Former AUJS national vice-president Paris Enten told the commission that she faced antisemitic abuse on her first day of face-to-face classes at Monash University in March 2021.

Enten, the granddaughter of three Holocaust survivors, said she stopped to speak with socialist students who were distributing flyers about a refugee rally.

She told them she understood socialism because she had spent time on a kibbutz in Israel. One student replied that the group was antizionist and asked whether she was Jewish.

“I of course said yes, because I didn’t think that anybody would have an issue with it,” Enten said.

Another student began chanting: “We won’t stop until people like you are kicked off campus.”

Other students joined in and asked whether she enjoyed “killing Palestinians”.

“They didn’t know if I was a Zionist, so I believe it was because I was Jewish,” Enten said.

She described feeling “quite upset and devastated” by the encounter.

“This idea that someone would hate this beautiful community around me was really, really foreign,” she said. “It was unbelievable.”

Enten reported the incident through Monash University’s Safer Communities unit.She said the university identified students from CCTV footage but took no disciplinary action because the footage was unclear, there was no audio and those involved denied her account.

A year later, Enten approached the same group after the United States Supreme Court overturned Roe v Wade and signed a petition supporting reproductive rights.

She told them she was pleased they had found an issue on which they could agree. They crossed out her name.

Enten said antisemitic statements were also made during her classes without intervention from teaching staff.

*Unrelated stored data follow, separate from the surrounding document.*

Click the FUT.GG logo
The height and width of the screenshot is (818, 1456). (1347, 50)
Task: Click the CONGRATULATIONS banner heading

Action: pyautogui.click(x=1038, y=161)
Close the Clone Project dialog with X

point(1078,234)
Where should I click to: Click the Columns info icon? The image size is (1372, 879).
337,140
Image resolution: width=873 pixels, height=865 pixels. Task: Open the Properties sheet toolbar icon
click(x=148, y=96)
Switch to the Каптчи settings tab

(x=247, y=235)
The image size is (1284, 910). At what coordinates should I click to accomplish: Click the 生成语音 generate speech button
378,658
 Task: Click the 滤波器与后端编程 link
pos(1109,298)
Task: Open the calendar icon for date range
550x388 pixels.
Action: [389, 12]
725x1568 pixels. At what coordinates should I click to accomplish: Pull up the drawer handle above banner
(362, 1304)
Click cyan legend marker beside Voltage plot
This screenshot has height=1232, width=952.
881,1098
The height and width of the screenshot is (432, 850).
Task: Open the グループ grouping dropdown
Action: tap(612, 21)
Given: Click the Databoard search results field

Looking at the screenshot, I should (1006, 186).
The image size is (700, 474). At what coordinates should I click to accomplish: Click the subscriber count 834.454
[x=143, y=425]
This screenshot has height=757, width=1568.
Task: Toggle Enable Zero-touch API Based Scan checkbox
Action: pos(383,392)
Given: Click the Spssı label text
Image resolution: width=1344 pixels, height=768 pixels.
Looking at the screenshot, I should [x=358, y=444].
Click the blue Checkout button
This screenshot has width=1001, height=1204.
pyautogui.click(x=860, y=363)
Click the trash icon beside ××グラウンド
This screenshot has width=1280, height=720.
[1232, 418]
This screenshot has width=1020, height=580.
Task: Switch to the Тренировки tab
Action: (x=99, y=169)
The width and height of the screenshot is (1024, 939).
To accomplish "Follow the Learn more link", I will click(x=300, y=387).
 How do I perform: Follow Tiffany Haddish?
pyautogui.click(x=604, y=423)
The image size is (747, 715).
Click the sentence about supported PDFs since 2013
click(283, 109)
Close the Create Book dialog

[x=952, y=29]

During a subject on the modern Middle East, students described Holocaust survivors as “inherently genocidal” and argued that they should have been prevented from entering British Mandate Palestine.

She said the professor did not intervene.

Enten also described disturbing behaviour during a Monash Holocaust study tour of Poland, Germany and the Czech Republic.

She said students filmed TikTok dances in concentration camp car parks and disputed whether Jews were the Holocaust’s main victims.

Her mental health began “deteriorating rapidly”, particularly after the establishment of the pro-Palestinian encampment at Monash.

Enten lived close to the university and said she could hear protest chants from her apartment.

She told the commission she became “clinically traumatised” towards the end of her degree.

Enten accused Monash University of knowing that its policies were inadequate and “actively choosing every day to do nothing about it”.

The Melbourne hearings are examining the experiences of Jewish students and academics, the prevalence and impact of campus antisemitism and the responses of Australian universities, with several vice-chancellors due to appear in the next few days.